Design/HW for cost-efficient NL archive >= 0.5PB?

Fredrik Häll <hall.fredrik@xxxxxxxxx> · Wed, 25 Dec 2013 20:47:51 +0100

I am new to Gluster, but so far it seems very attractive for my needs. I am trying to assess its suitability for a cost-efficient storage problem I am tackling. Hopefully someone can help me find how to best solve my problem. 

Capacity: 
Start with around 0.5PB usable

Redundancy: 
2 replicas with non-RAID is not sufficient. Either 3 replicas with non-raid or some combination of 2 replicas and RAID?

File types: 
Large files, around 400-1500MB each. 

Usage pattern: 
Archive (not sure if this matches nearline or not..) with files being added at around 200-300GB/day (3-400 files/day). Very few reads, order of 10 file accesses per day. Concurrent reads highly unlikely. 

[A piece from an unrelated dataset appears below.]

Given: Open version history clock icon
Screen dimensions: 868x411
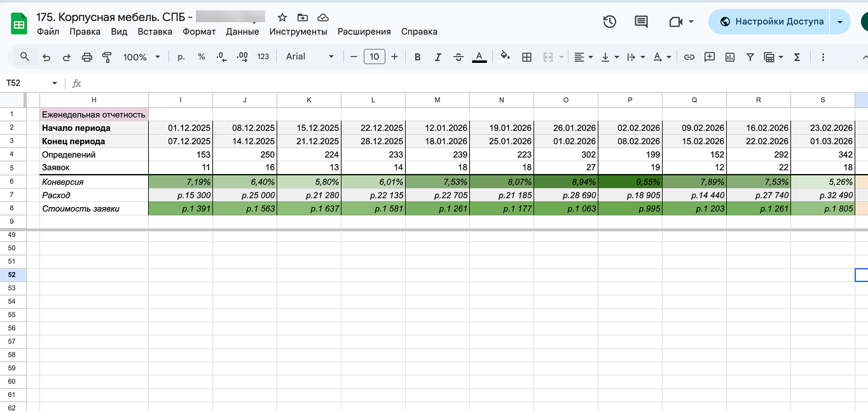Looking at the screenshot, I should point(609,22).
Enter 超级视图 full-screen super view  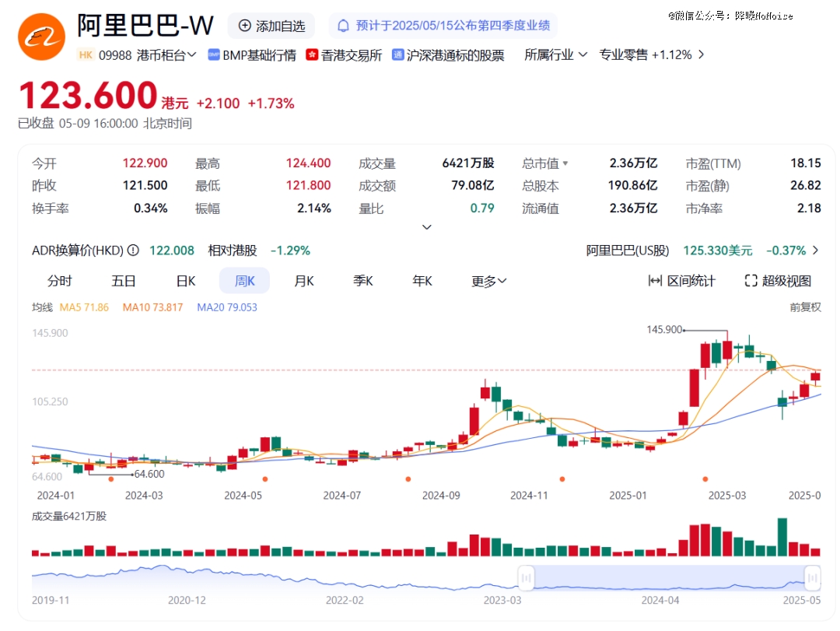778,281
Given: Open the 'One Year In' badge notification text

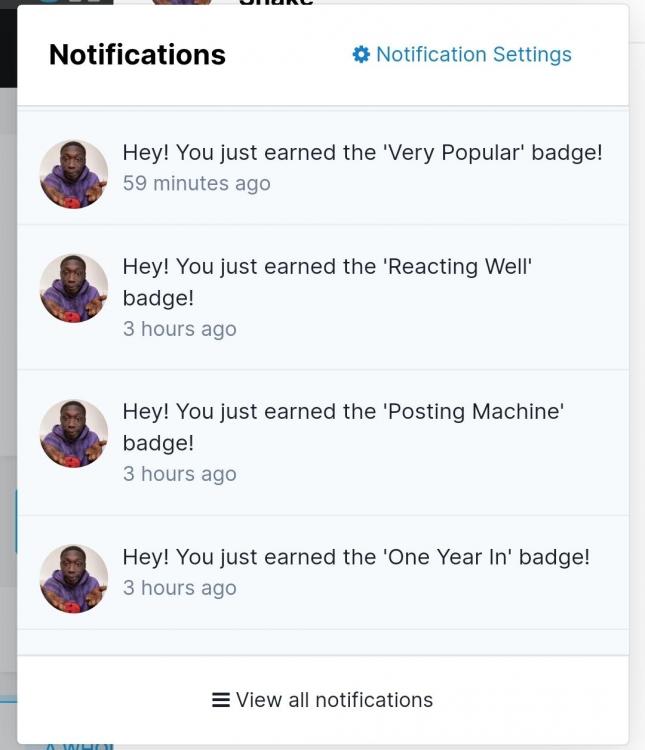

The main two factors for me are cost and redundancy. Losing data is not an option, being an archive solution. Cost/usable TB is the other key factor, as we see growth estimates of 100-500TB/year.

Looking just at $/TB, a RAID-based approach to me sounds more efficient. But RAID rebuild times with large arrays of large capacity drives sound really scary. Not sure if something smart can be done since we will still have a replica left during the rebuild?

So, any suggestions on what would be possible and cost-efficient solutions? 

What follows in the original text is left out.